(Dataset extract Opens)

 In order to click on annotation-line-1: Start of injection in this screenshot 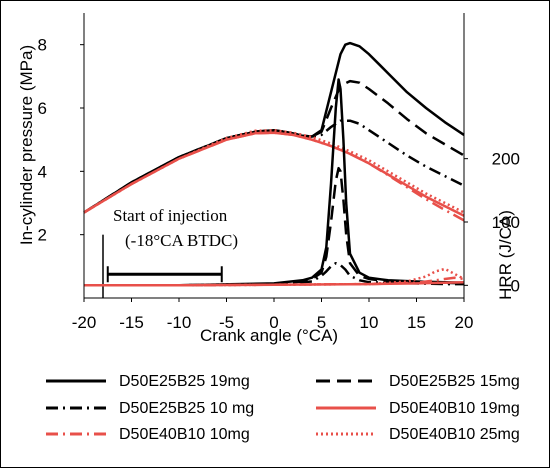, I will do `click(170, 216)`.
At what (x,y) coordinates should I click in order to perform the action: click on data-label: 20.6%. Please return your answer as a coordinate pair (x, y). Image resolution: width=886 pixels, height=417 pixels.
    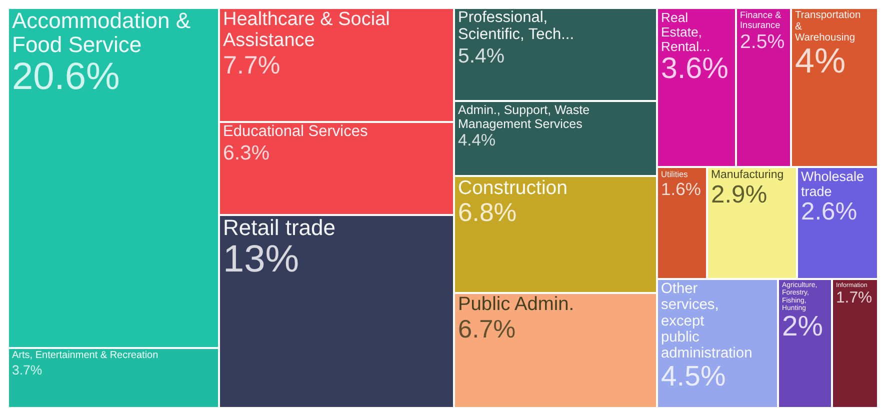
    Looking at the image, I should click on (66, 77).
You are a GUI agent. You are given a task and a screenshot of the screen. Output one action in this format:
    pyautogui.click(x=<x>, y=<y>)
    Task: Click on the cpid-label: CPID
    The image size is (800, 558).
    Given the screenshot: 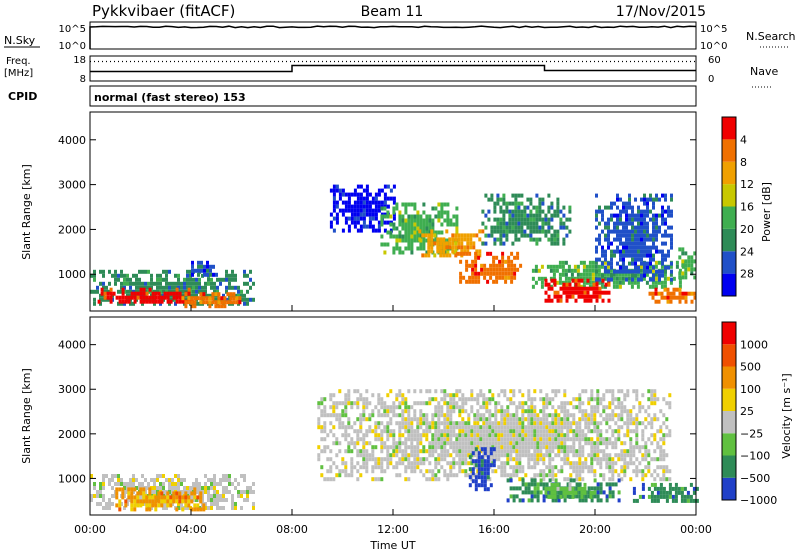 What is the action you would take?
    pyautogui.click(x=22, y=96)
    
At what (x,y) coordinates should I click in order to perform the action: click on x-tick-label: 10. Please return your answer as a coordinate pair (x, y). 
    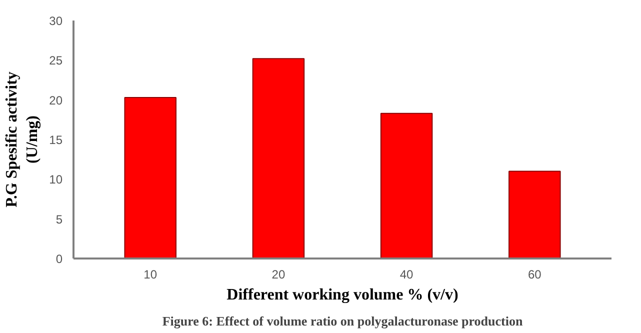
    Looking at the image, I should click on (151, 275).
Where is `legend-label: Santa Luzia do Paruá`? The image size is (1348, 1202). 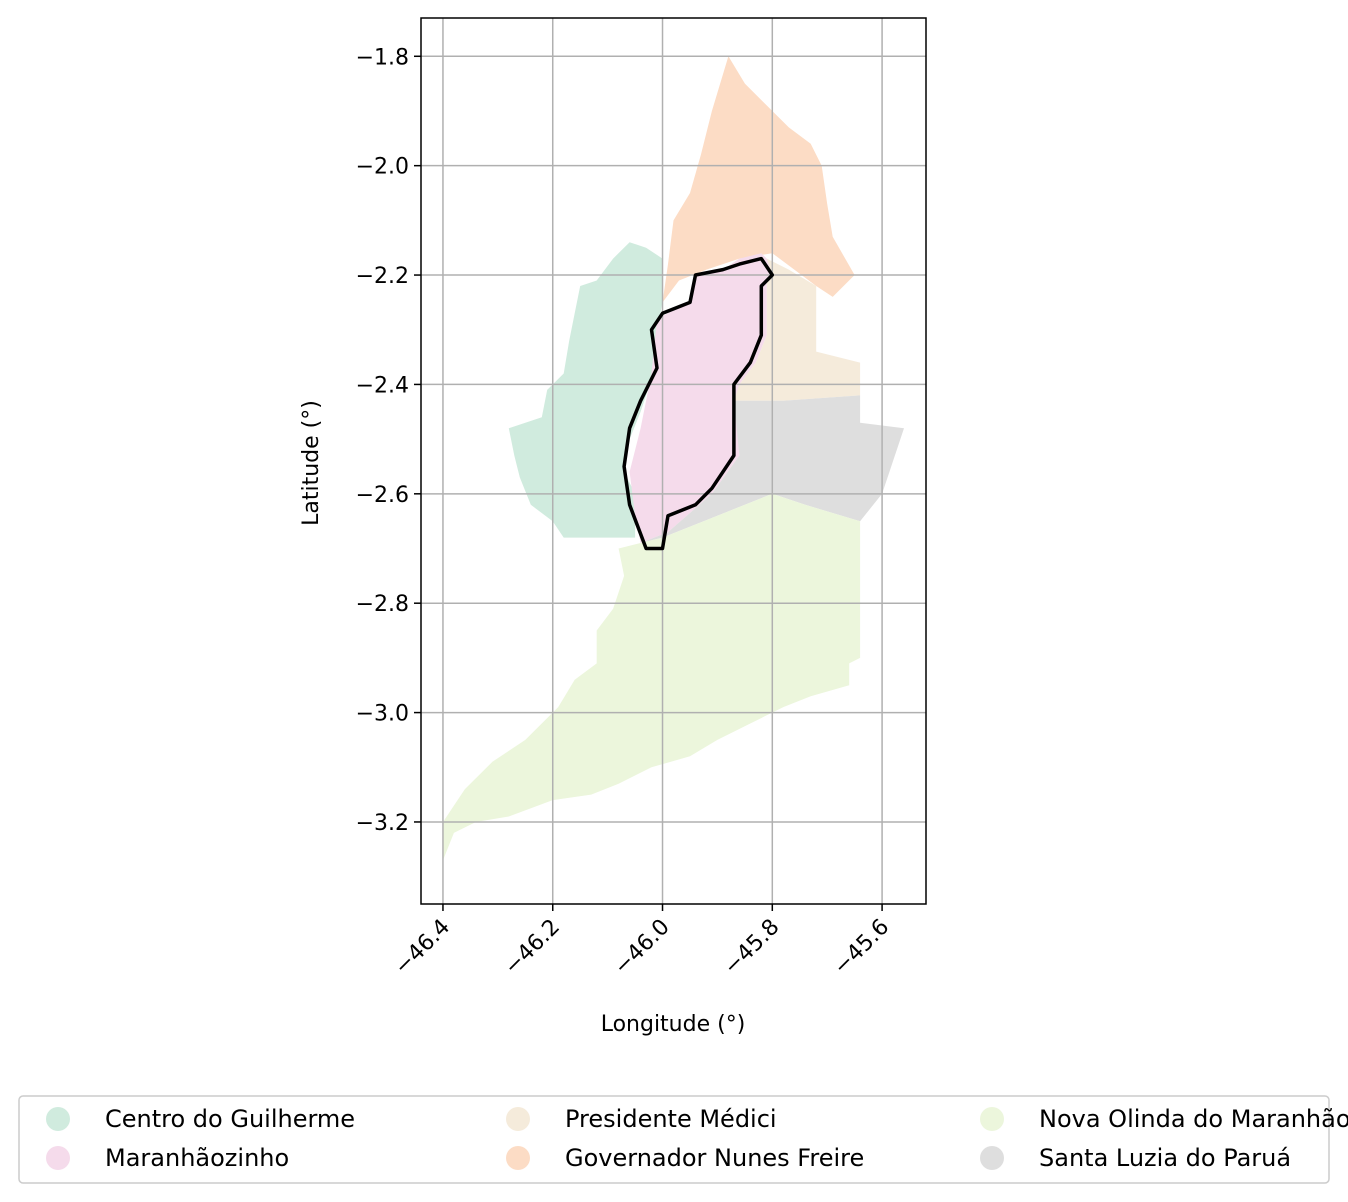
legend-label: Santa Luzia do Paruá is located at coordinates (1165, 1158).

(Dataset extract Closes)

> **Task objective**
Tally the lines of the records above that contain the word "pair", and reply with the number alone.

> **Expected answer**
2